Your Pager Beeps – PULL OVER: YOU WILL HAVE A SEIZURE IN 5 MINS
Posted by evolvingwheel on March 16, 2007
I couldn’t help being excited about the option – an invaluable opportunity to save lives and prevent collateral damages. You should check out this [article] in TechReview. John Guttag, head of the Dept. of Electrical Eng. and Computer Sc. at MIT, along with a student is in the process of developing an early warning system for seizures and other health risks by analyzing real time medical data from the body. The details of the development can be found in the text. I will talk a little bit about possibilities and risks associated with the commercialization of such detectors.

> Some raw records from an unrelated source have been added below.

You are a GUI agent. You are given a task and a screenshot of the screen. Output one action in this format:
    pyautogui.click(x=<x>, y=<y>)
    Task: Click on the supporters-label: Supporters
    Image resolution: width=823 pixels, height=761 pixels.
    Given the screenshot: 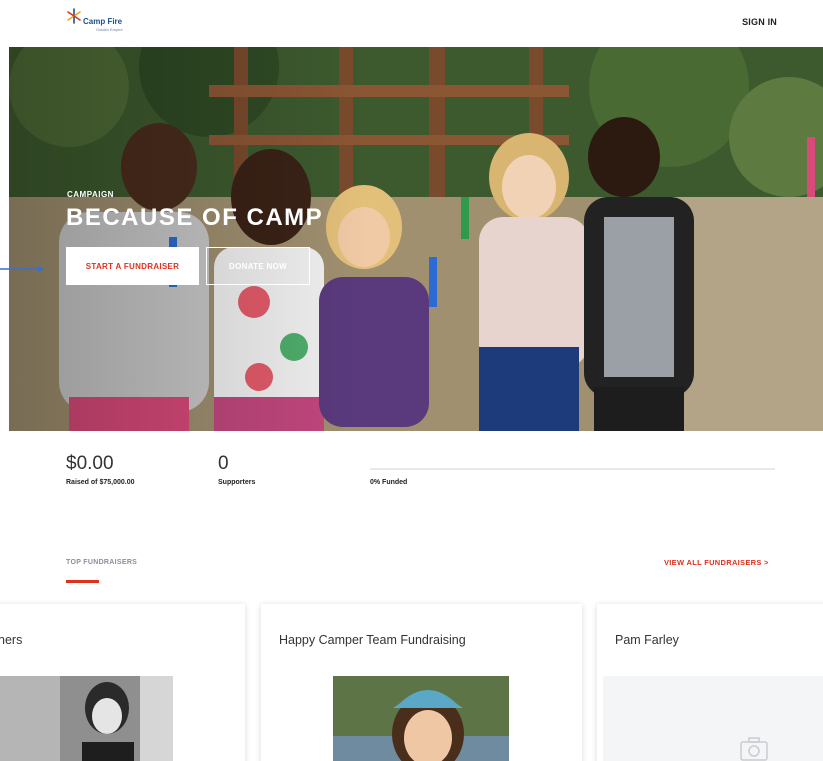 What is the action you would take?
    pyautogui.click(x=237, y=482)
    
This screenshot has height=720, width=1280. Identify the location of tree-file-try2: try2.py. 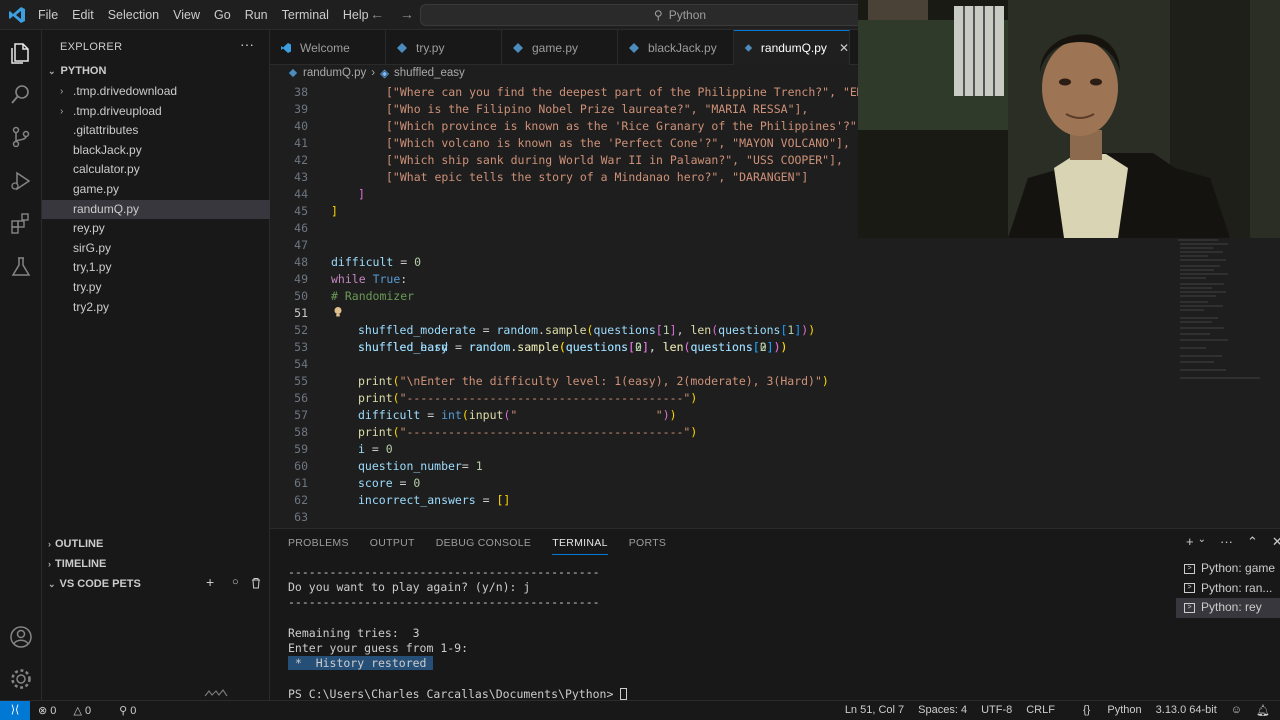
(156, 308).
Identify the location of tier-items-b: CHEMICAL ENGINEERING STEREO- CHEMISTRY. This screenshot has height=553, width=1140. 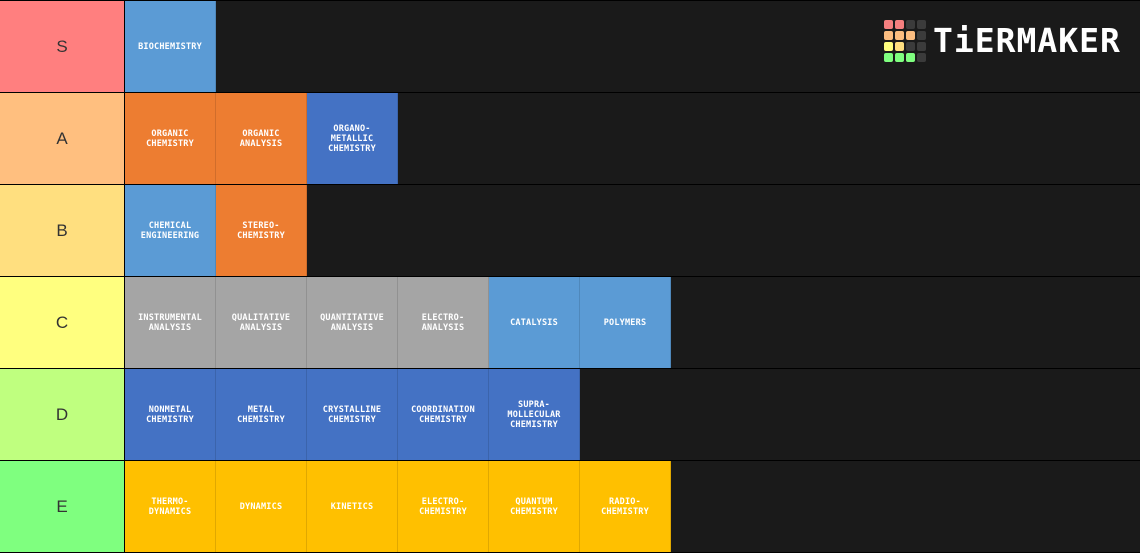
(216, 230).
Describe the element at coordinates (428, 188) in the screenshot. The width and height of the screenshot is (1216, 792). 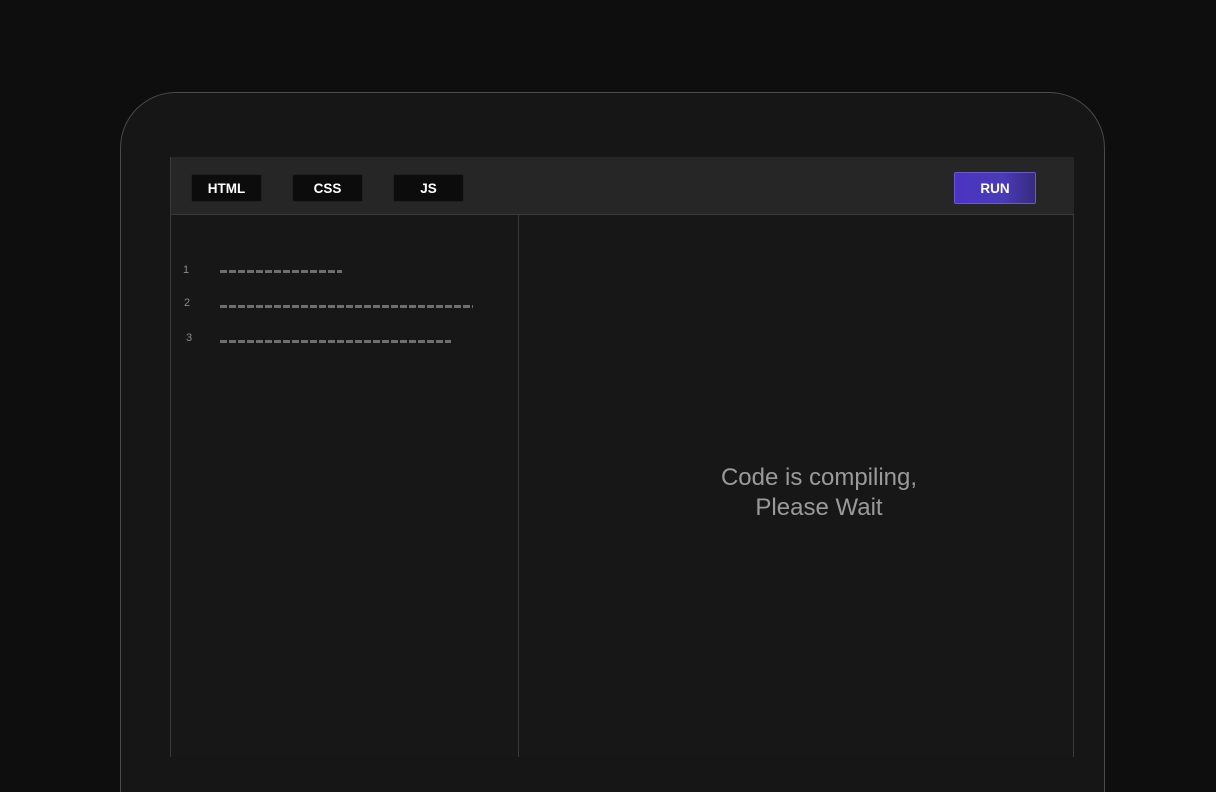
I see `tab-js: JS` at that location.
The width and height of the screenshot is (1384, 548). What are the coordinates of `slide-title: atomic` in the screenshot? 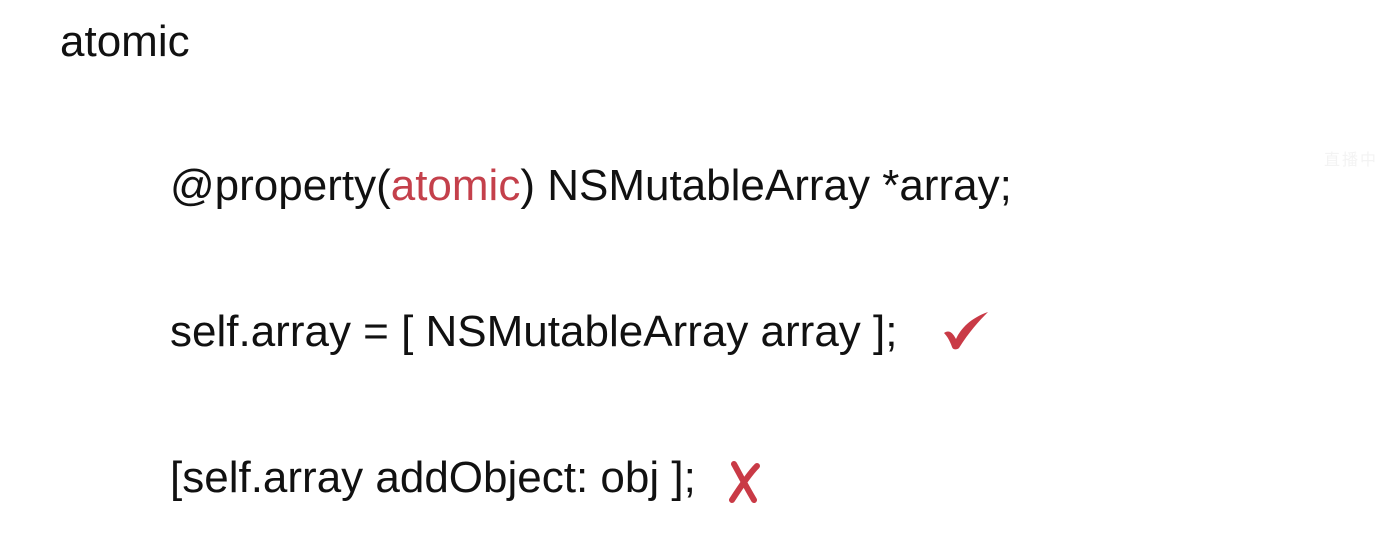 It's located at (125, 42).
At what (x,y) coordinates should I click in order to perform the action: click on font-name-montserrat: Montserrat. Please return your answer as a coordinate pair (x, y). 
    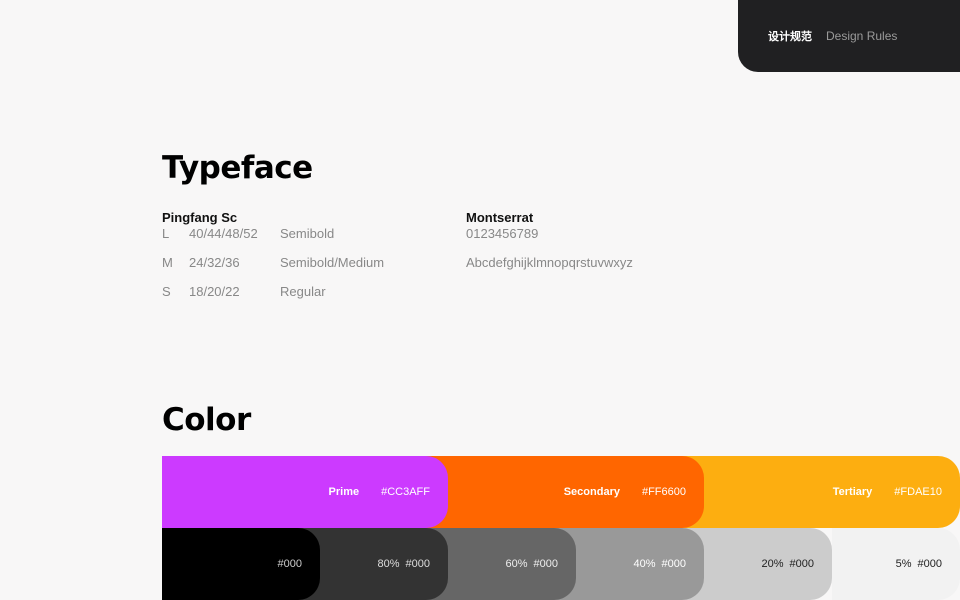
    Looking at the image, I should click on (500, 218).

The system analyzes real time medical data from the body and feeds it to a highly sophisticated algorithm that processes the pattern. The tool is fed with several patterns that result to death or near severe outcomes. The system then matches the current diagnostics with possible red-alert patterns and tries to beep you about a highly probable circumstance. The idea in practice is noble. However, there are several factors that need to be considered.
In industrial early warning systems, data mostly respond to mechanical outcomes that are predominantly governed by linear factor based rules. Even in polynomial representations, the changes in conditions correspond to a graphical pattern that consistently extends to a proven outcome. However, in human body, the response is dependent on individual human factors and unique physical conditions. If the tool records thousands of graphs and tries to match it with a sudden peak in sugar level or a clot in Mr. X, it may not necessarily lead to the same outcome. Again, on the contrary, the large sampling data and high probability of an event might correlate and the outcome could still be matched. The thin line separating a success from a failure should be considered diligently.
Next, the opportunity for computation is enormous. If there is a service running supercomputers and analyzing data and sends the result securely to the attached device right on time, it could save so many so much. But, would the services be privately available? Who will control the quality control for highly sensitive medical diagnosis? How will a consumer choose a service? Who will validate the consistency?
Well, I hope we have answers to all these issues soon and see such a product in the market!